## What the task asks
Print out all the records, word for word.

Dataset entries
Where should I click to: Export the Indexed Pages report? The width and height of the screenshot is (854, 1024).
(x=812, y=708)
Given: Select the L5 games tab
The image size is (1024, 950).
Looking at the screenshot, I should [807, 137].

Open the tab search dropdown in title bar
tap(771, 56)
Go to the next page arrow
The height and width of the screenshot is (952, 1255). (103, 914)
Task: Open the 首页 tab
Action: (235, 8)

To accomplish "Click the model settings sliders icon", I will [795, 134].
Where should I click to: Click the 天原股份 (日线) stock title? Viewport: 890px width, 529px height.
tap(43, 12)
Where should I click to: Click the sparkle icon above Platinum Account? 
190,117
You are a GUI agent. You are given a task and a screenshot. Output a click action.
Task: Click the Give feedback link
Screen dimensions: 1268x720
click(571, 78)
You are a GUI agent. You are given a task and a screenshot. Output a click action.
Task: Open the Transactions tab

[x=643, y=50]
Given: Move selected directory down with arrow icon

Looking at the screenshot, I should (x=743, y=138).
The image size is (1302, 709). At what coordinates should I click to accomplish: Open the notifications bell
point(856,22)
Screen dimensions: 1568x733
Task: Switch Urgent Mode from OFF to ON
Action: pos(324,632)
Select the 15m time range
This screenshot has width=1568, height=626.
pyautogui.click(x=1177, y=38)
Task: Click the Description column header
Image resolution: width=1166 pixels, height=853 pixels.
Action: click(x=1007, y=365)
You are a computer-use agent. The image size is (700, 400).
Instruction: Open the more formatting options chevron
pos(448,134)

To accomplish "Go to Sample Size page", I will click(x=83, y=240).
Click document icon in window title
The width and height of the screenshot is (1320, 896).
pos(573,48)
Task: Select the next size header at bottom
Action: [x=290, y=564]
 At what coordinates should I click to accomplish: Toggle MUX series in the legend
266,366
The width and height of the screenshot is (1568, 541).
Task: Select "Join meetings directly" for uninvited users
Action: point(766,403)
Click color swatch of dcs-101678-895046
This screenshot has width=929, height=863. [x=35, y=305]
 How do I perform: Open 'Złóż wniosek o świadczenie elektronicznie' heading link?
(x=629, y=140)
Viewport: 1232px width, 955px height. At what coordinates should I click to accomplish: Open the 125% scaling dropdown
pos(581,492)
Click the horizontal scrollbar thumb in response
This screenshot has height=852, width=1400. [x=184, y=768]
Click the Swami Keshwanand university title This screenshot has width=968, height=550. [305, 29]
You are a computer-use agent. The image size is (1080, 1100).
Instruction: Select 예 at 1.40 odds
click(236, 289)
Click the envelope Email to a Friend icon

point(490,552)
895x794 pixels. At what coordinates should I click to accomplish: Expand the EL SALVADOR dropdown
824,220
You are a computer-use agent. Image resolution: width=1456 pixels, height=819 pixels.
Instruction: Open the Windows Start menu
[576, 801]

## Task result
Where should I click to: Export the Indexed Pages report? The width and height of the screenshot is (854, 1024).
(x=812, y=708)
Given: Select the L5 games tab
The image size is (1024, 950).
Looking at the screenshot, I should [807, 137].

Open the tab search dropdown in title bar
tap(771, 56)
Go to the next page arrow
The height and width of the screenshot is (952, 1255). (103, 914)
Task: Open the 首页 tab
Action: (235, 8)

To accomplish "Click the model settings sliders icon", I will [795, 134].
Where should I click to: Click the 天原股份 (日线) stock title? Viewport: 890px width, 529px height.
tap(43, 12)
Where should I click to: Click the sparkle icon above Platinum Account? 
190,117
You are a GUI agent. You are given a task and a screenshot. Output a click action.
Task: Click the Give feedback link
Screen dimensions: 1268x720
click(571, 78)
You are a GUI agent. You are given a task and a screenshot. Output a click action.
Task: Open the Transactions tab

[x=643, y=50]
Given: Move selected directory down with arrow icon

Looking at the screenshot, I should (x=743, y=138).
The image size is (1302, 709). At what coordinates should I click to accomplish: Open the notifications bell
point(856,22)
Screen dimensions: 1568x733
Task: Switch Urgent Mode from OFF to ON
Action: pos(324,632)
Select the 15m time range
This screenshot has width=1568, height=626.
pyautogui.click(x=1177, y=38)
Task: Click the Description column header
Image resolution: width=1166 pixels, height=853 pixels.
Action: click(x=1007, y=365)
You are a computer-use agent. The image size is (700, 400).
Instruction: Open the more formatting options chevron
pos(448,134)

To accomplish "Go to Sample Size page", I will click(x=83, y=240).
Click document icon in window title
The width and height of the screenshot is (1320, 896).
pos(573,48)
Task: Select the next size header at bottom
Action: [x=290, y=564]
 At what coordinates should I click to accomplish: Toggle MUX series in the legend
266,366
The width and height of the screenshot is (1568, 541).
Task: Select "Join meetings directly" for uninvited users
Action: point(766,403)
Click color swatch of dcs-101678-895046
This screenshot has width=929, height=863. [x=35, y=305]
 How do I perform: Open 'Złóż wniosek o świadczenie elektronicznie' heading link?
(x=629, y=140)
Viewport: 1232px width, 955px height. At what coordinates should I click to accomplish: Open the 125% scaling dropdown
pos(581,492)
Click the horizontal scrollbar thumb in response
This screenshot has height=852, width=1400. [x=184, y=768]
Click the Swami Keshwanand university title This screenshot has width=968, height=550. [305, 29]
You are a computer-use agent. The image size is (1080, 1100).
Instruction: Select 예 at 1.40 odds
click(236, 289)
Click the envelope Email to a Friend icon

point(490,552)
895x794 pixels. At what coordinates should I click to accomplish: Expand the EL SALVADOR dropdown
824,220
You are a computer-use agent. Image resolution: width=1456 pixels, height=819 pixels.
Instruction: Open the Windows Start menu
[576, 801]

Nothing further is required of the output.